The American Rescue Plan recently dedicated $5 billion to disadvantaged farmers, which will fund debt relief, grants, training, and education. In February, Sen. Tina Smith introduced the Justice for Black Farmers Act, which aims to rectify the USDA’s legacy of discrimination against Black farmers.
Naima Dhore, executive director of the Somali American Farmers Association, has been working with Sen. Smith to address land access barriers that Black and immigrant farmers face in Minnesota. Dhore started growing microgreens in her apartment in 2009 as a way to feed her new baby—eventually, she and her husband began cultivating organic kale, carrots, and Swiss chard at Big River Farms in Marine on St. Croix. She’s in the process of purchasing her own land, and will bring Naima’s Farm there.
This year, SAFA has secured a small plot in Minneapolis, where they plan to grow food that’s familiar to the Twin Cities’ East African communities. Mangoes and bananas are out of the question, says Dhore, but they’re experimenting with leafy greens. SAFA also plans to engage youth who are interested in farming. “For me, it's really important that the economic opportunities for our young people who are interested in agriculture are feasible for them,” Dhore said. “That's another major goal for SAFA, to establish that. But we have to have the support from our policymakers, and folks that are implementing the long term funds that hopefully will translate well for the needs of our community.”
Dhore says it’s hard to be an emerging farmer. Navigating the state’s web of resources can be overwhelming, and at the end of the day, farming is often expensive and risky. If new farmers haven’t inherited land, it’s difficult to gain access. As SAFA’s executive director, she works with mostly white-led farming organizations that have capital and infrastructure to connect their resources to her community. But she says that to really help Minnesota’s farmers of color and immigrant farmers gain land access as baby boomers retire, well-funded white organizations need to ramp up their outreach. She’s excited about the recent legislation, but says we need to see sustainable change.

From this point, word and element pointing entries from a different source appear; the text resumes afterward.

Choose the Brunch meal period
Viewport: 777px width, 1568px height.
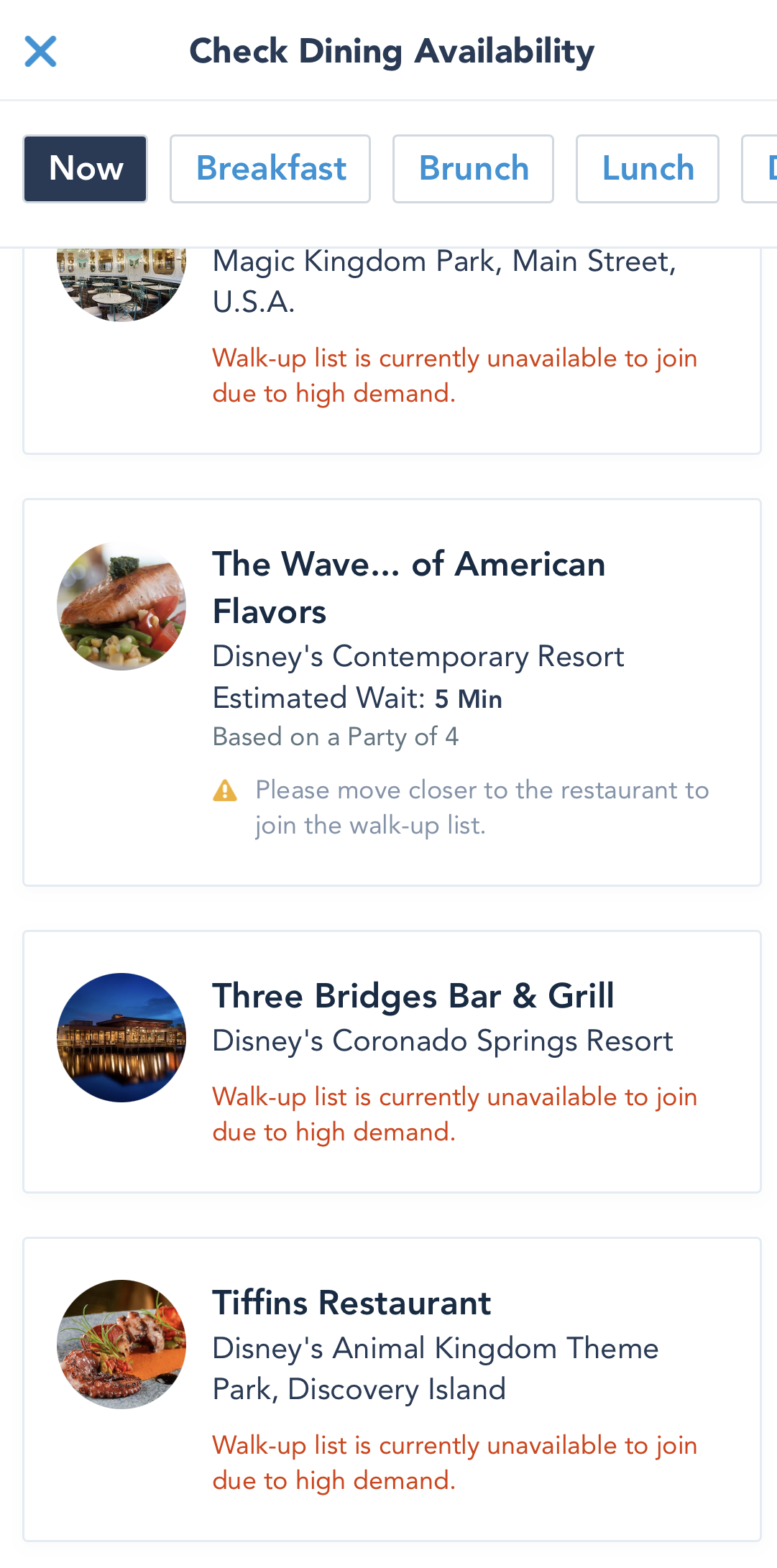473,169
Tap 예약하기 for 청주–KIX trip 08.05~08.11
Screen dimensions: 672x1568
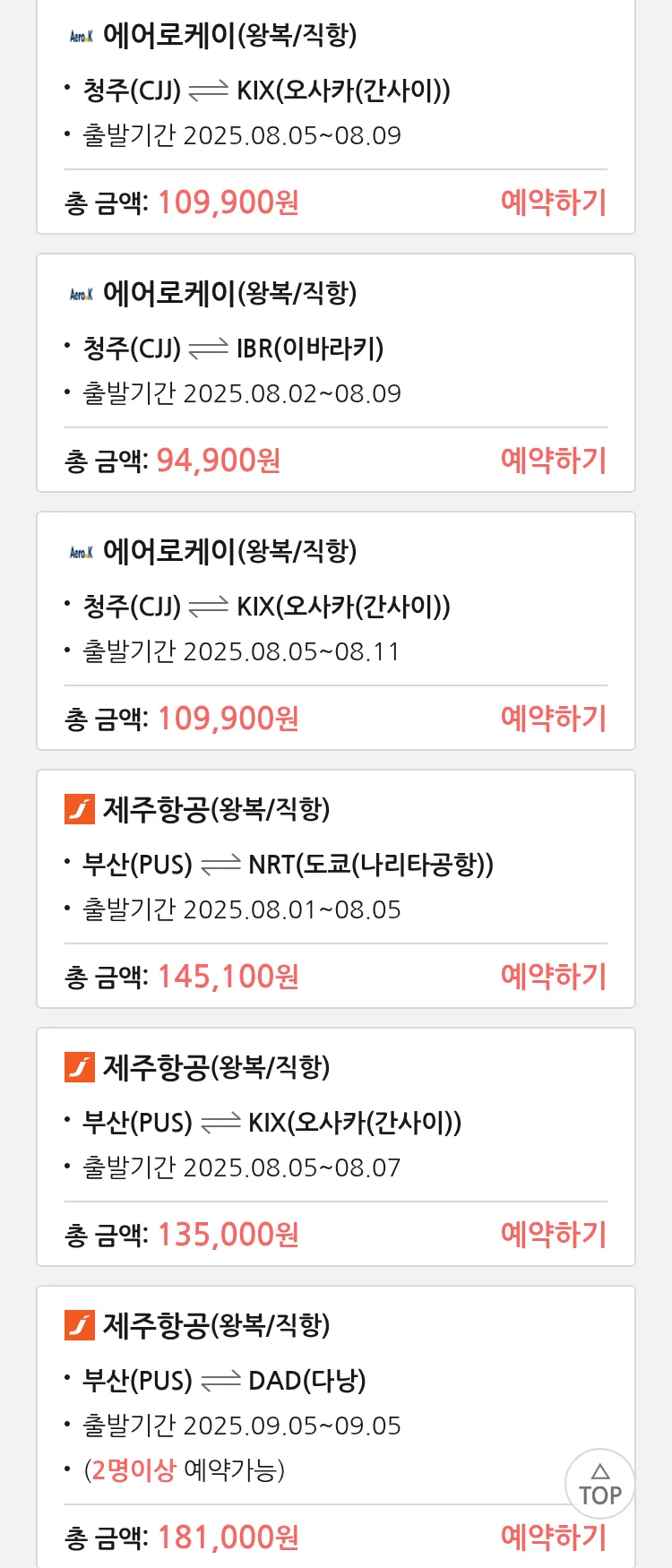click(553, 719)
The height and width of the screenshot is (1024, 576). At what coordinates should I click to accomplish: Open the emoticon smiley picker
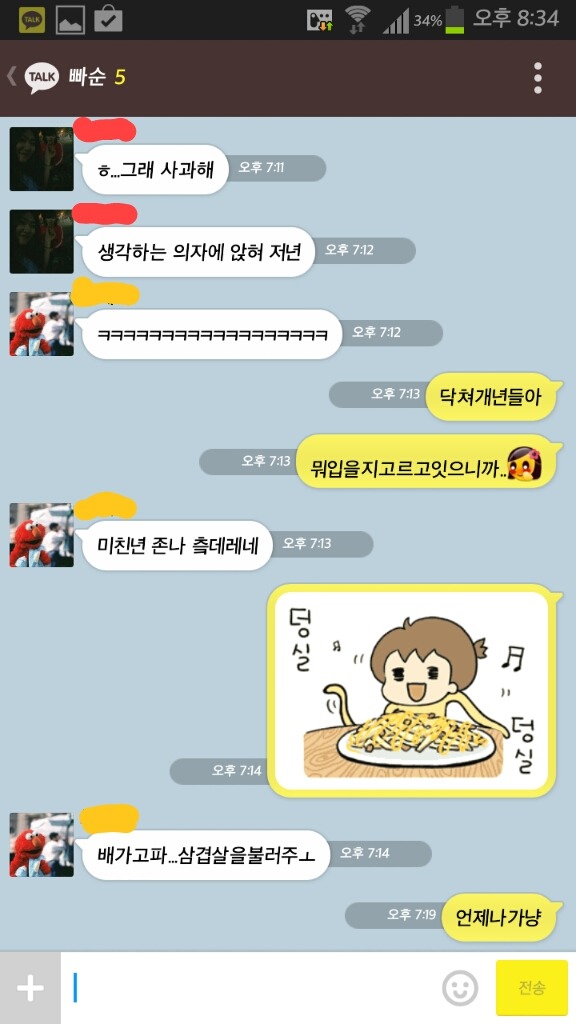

“We’re in a very vulnerable position, and many of us are trying to build wealth as well,” says Dhore. “I’m trying to figure out—what does my retirement look like? I have no idea, because I still have to work 40 hours [a week]. … That's the reality for a lot of farmers too, whether they're Black or not. Small scale farmers or emerging farmers, they still have to work multiple jobs. These are the folks that are doing essential work. Why can’t we support them in a way that is sustainable?”
Harut says entering the farming landscape as a newcomer has been hard for her as well. Having a network is crucial. She has applied for grants to set up her greenhouses, but so far, nothing has come through. She’d love to see the state support Black farmers by helping to purchase equipment, which is a major investment. Right now, she’s getting the most support from mutual aid networks of neighbors and other supporters who’ve contributed to her fundraiser.
As Harut, Dawson, and Dhore sustain their work in Minnesota, they’re part of a national movement of Black farmers with a plan for healing: to reclaim land, restore agricultural practices based in care for the earth, and build food sovereignty for Black communities both rural and urban. Similar farming collectives and organizations have cropped up in New York, Seattle, in the southeast, and across the country, and continue to expand.
“The vision that Black farmers have for themselves is just so monumental,” says Harut. “It feels like a really loud claim of reclamation of what we've always wanted to do.”